Data for processing section start

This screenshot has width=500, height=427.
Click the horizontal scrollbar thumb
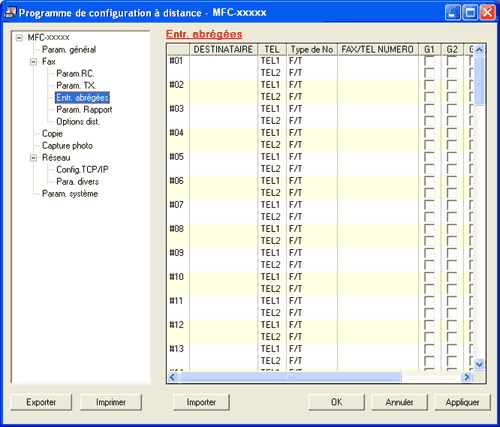tap(290, 377)
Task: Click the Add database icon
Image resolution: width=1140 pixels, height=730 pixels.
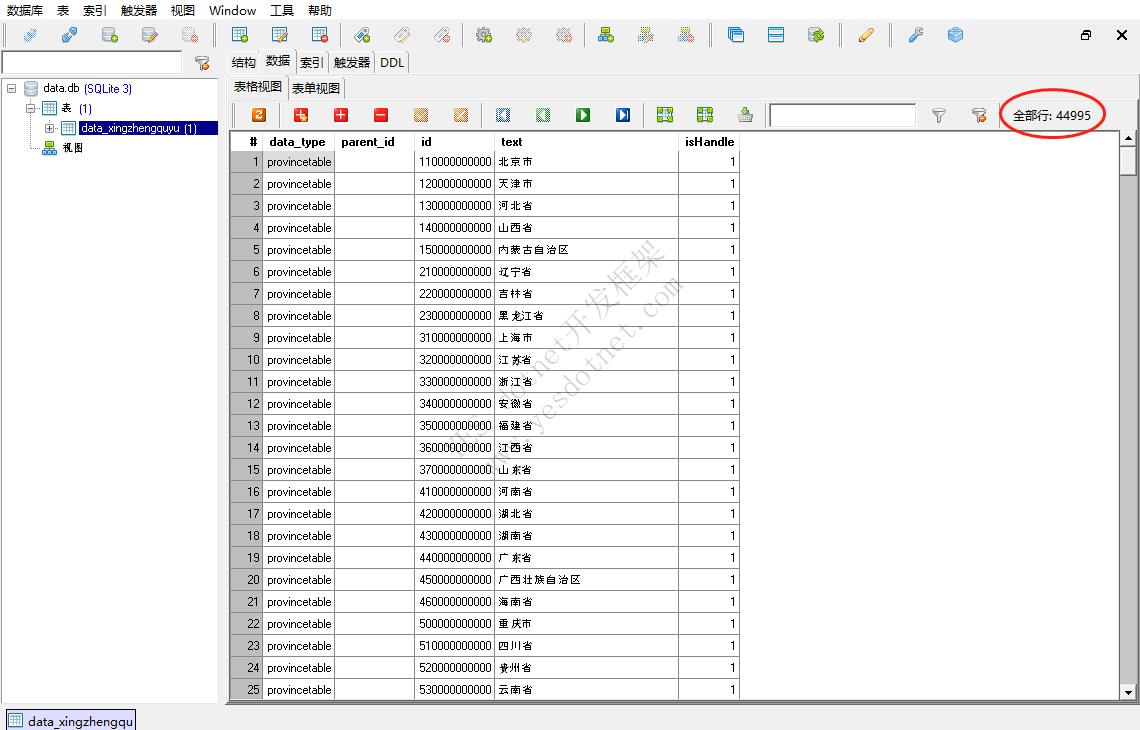Action: 109,35
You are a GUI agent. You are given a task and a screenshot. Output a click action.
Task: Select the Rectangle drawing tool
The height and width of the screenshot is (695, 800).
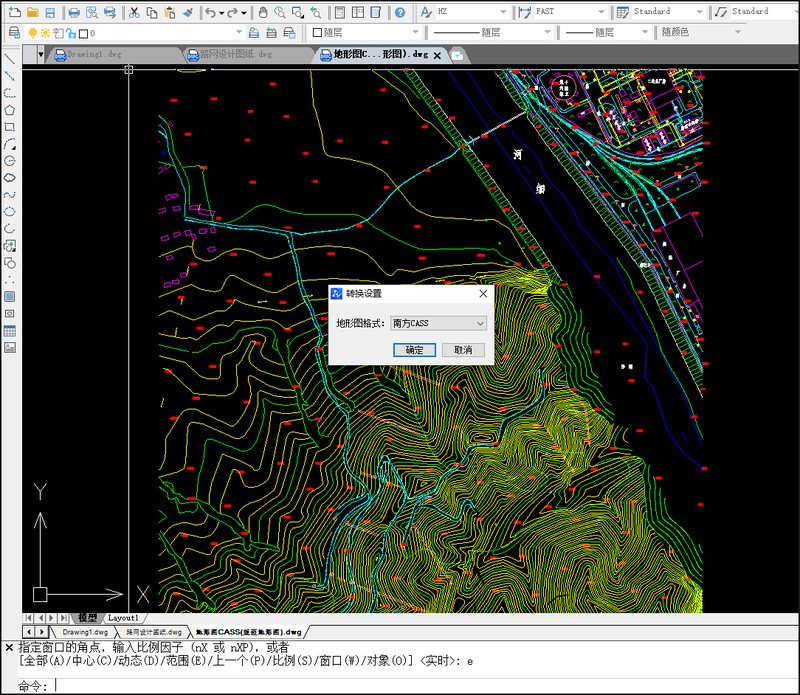click(x=9, y=127)
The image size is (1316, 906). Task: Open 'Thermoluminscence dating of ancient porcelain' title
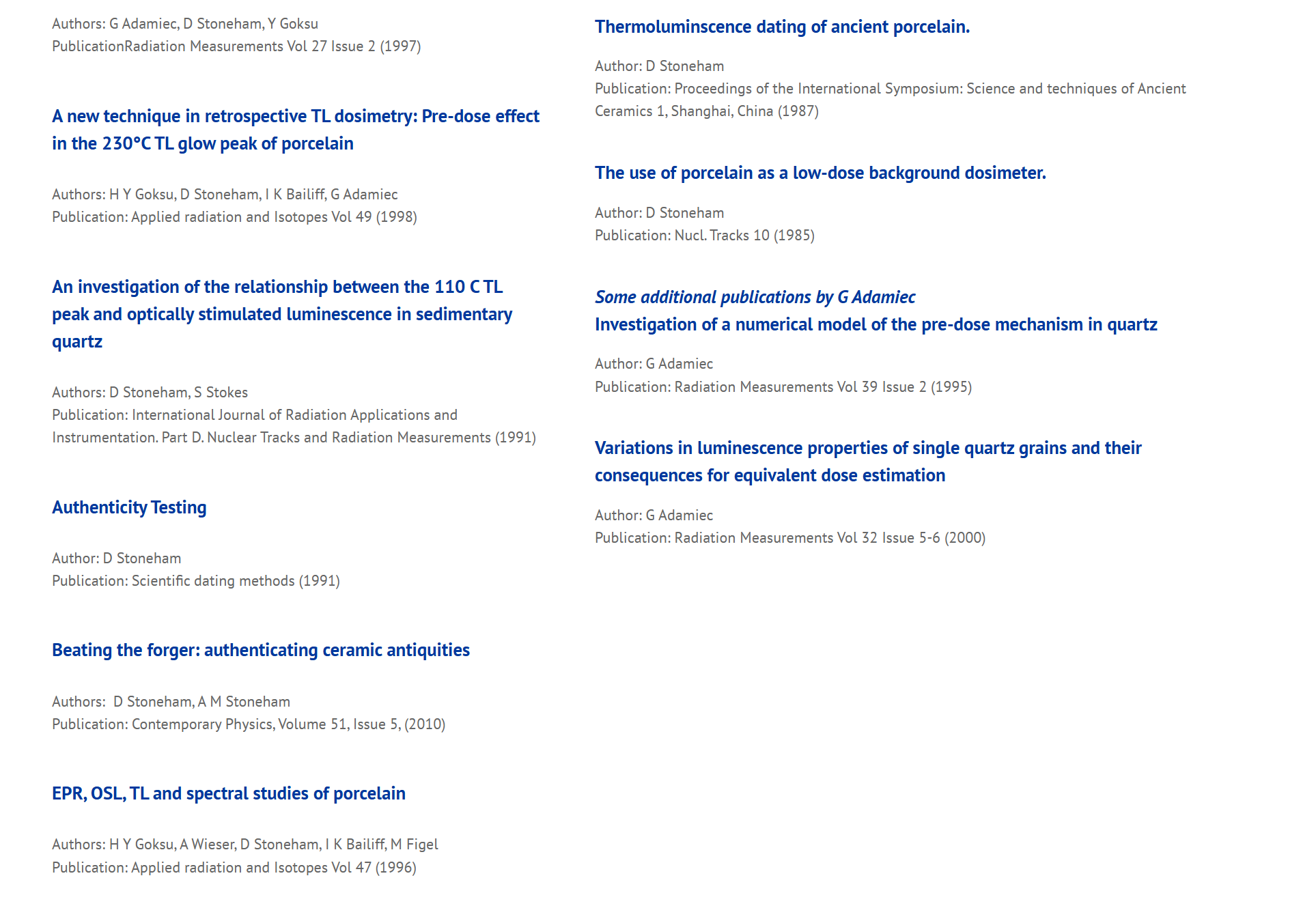782,27
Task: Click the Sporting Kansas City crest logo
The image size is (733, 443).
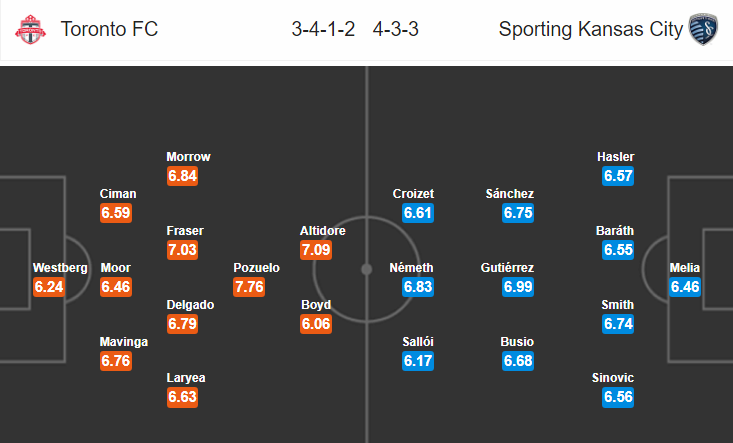Action: coord(704,29)
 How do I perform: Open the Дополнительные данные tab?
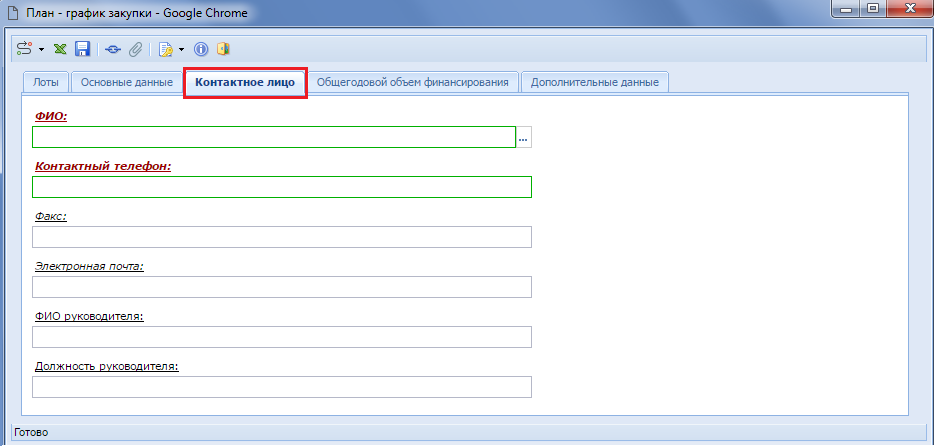(595, 82)
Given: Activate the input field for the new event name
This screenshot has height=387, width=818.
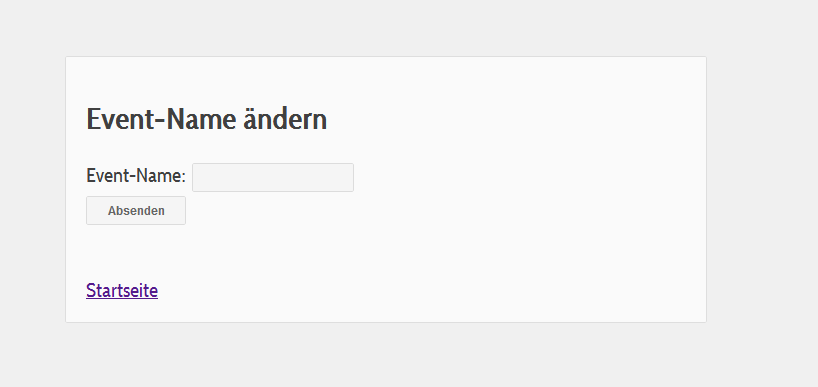Looking at the screenshot, I should click(x=273, y=177).
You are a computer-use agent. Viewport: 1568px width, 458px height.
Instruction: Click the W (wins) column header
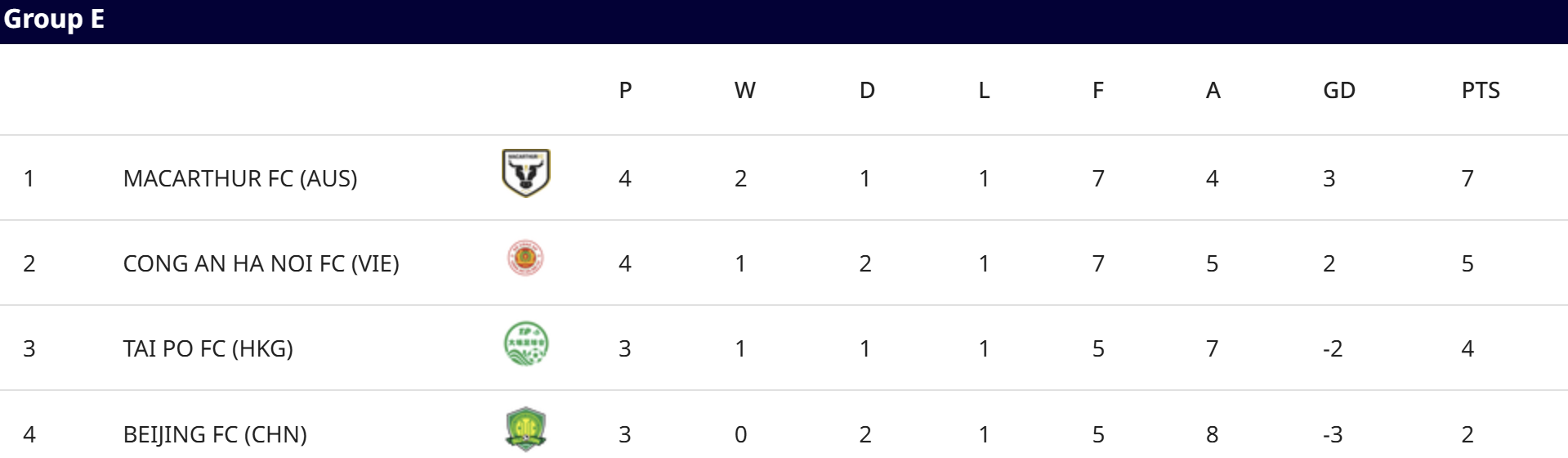[x=744, y=90]
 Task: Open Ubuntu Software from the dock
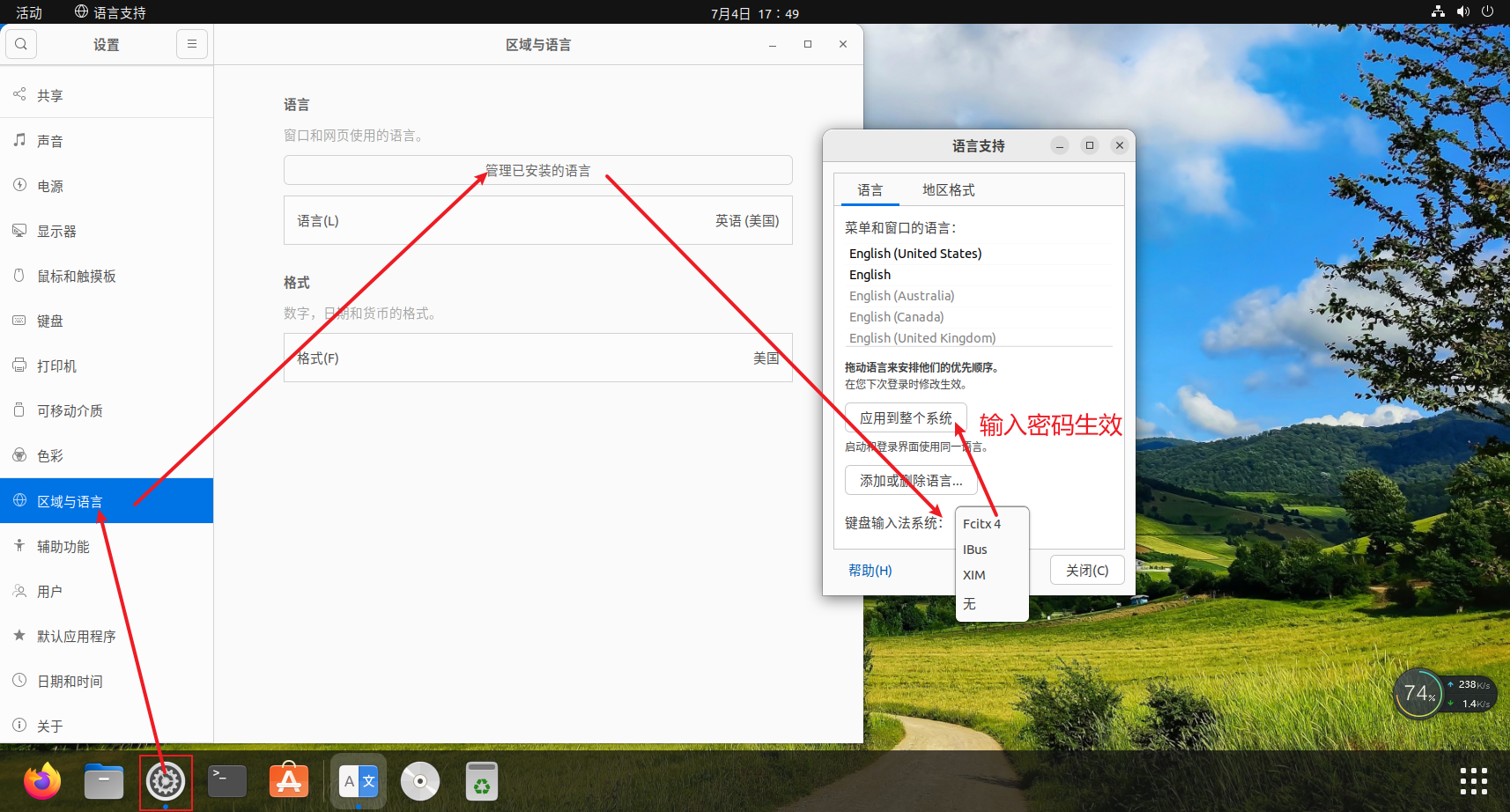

Data for processing section end

Assigned task
Write out each record exactly as shown, but not its pictures.

Worked solution
This screenshot has width=500, height=427.
Click the horizontal scrollbar thumb
tap(290, 377)
Task: Click the Add database icon
Image resolution: width=1140 pixels, height=730 pixels.
Action: 109,35
You are a GUI agent. You are given a task and a screenshot. Output a click action.
Task: Select the Rectangle drawing tool
The height and width of the screenshot is (695, 800).
click(x=9, y=127)
The image size is (1316, 906). Task: Open 'Thermoluminscence dating of ancient porcelain' title
782,27
Task: Click the Sporting Kansas City crest logo
The image size is (733, 443).
Action: coord(704,29)
 How do I perform: Open the Дополнительные данные tab?
(595, 82)
Given: Activate the input field for the new event name
This screenshot has height=387, width=818.
Looking at the screenshot, I should click(x=273, y=177).
You are a computer-use agent. Viewport: 1568px width, 458px height.
Instruction: Click the W (wins) column header
[x=744, y=90]
 Task: Open Ubuntu Software from the dock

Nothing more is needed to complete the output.